Single by Cracker

from the album Kerosene Hat
- Released: August 1994
- Genre: Alternative country, alternative rock
- Length: 8:04 (album version) 4:50 (single edit)
- Label: Virgin
- Songwriters: Davey Faragher; David Lowery; Johnny Hickman; Joey Peters;
- Producers: Dennis Herring; David Lowery;

Cracker singles chronology
| "Get Off This" (1994) | "Euro-Trash Girl" (1994) | "I Hate My Generation" (1996) |

= Euro-Trash Girl =

"Euro-Trash Girl" is a song by American rock band Cracker. It was originally released on the EP Tucson (1992), and later appeared on their second studio album Kerosene Hat (1993) as a hidden track. The song was released as the third and final single from Kerosene Hat in August 1994.

The B-sides "River Euphrates" and "Bad Vibes Everybody" were also both originally featured on Tucson. A cover of Neil Young's "Fucking Up", the last and only live track on the single, has lead vocals sung by Mark Linkous.
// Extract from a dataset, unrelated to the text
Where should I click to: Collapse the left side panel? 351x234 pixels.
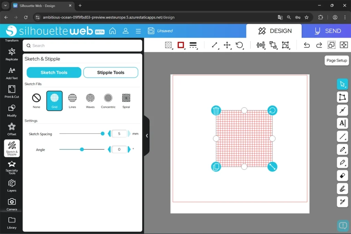[x=147, y=136]
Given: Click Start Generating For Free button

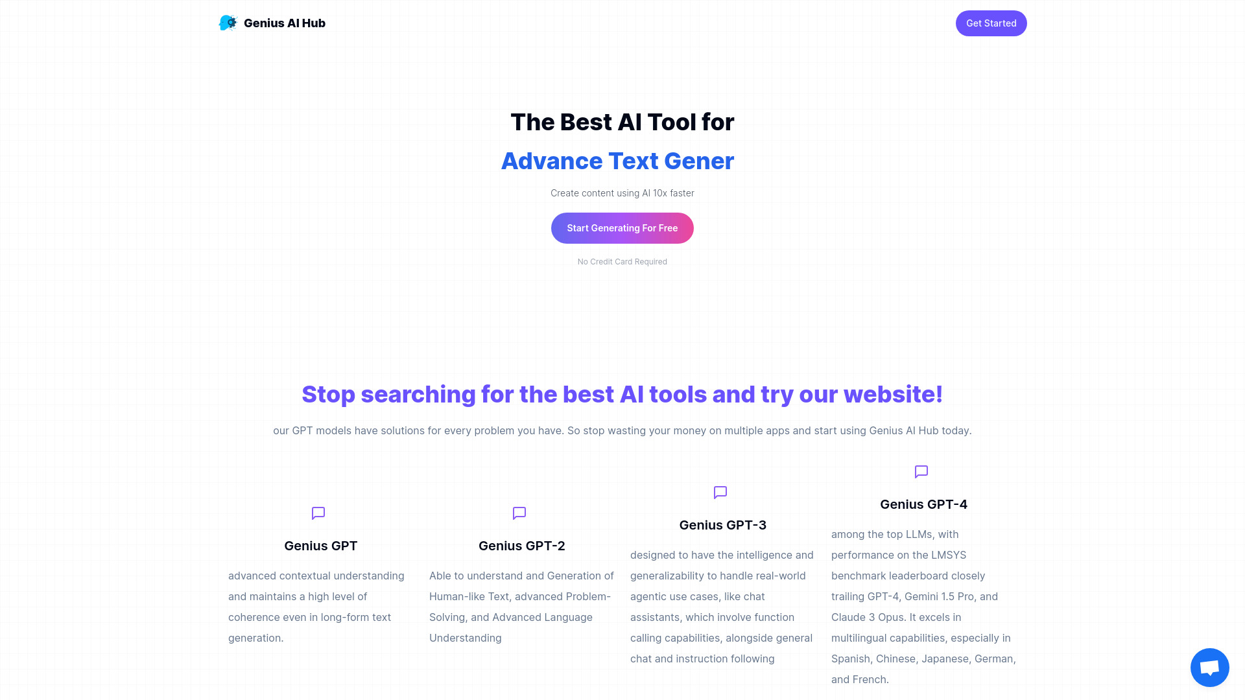Looking at the screenshot, I should 623,228.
It was recorded live at the Metro Chicago, courtesy of WXRT (according to the liner notes on the back of the CD).

==Track listing==
- US CD single
1. "Euro-Trash Girl" – 8:00
2. "River Euphrates" – 2:59
3. "Bad Vibes Everybody" – 2:36
4. "Blue Danube Blues" – 2:08
5. "Fucking Up" – 4:32

==Charts==

| Chart (1995) | Peak position |
|---|---|
| Australia (ARIA) | 162 |
| US Alternative Airplay (Billboard) | 25 |

==Release history==

| Region | Date | Format(s) | Label(s) | Ref. |
| United States | August 1994 | Modern rock radio | Virgin |  |
| September 13, 1994 | CD; cassette; | ^{[citation needed]} |

==Cover versions==
German band FSK covered the song on their 1996 album International, produced by Cracker's David Lowery (who also is an occasional member of the group).

The track was also covered by electroclash group Chicks on Speed for the debut 2000 album The Unreleases, and included on several compilations around that time.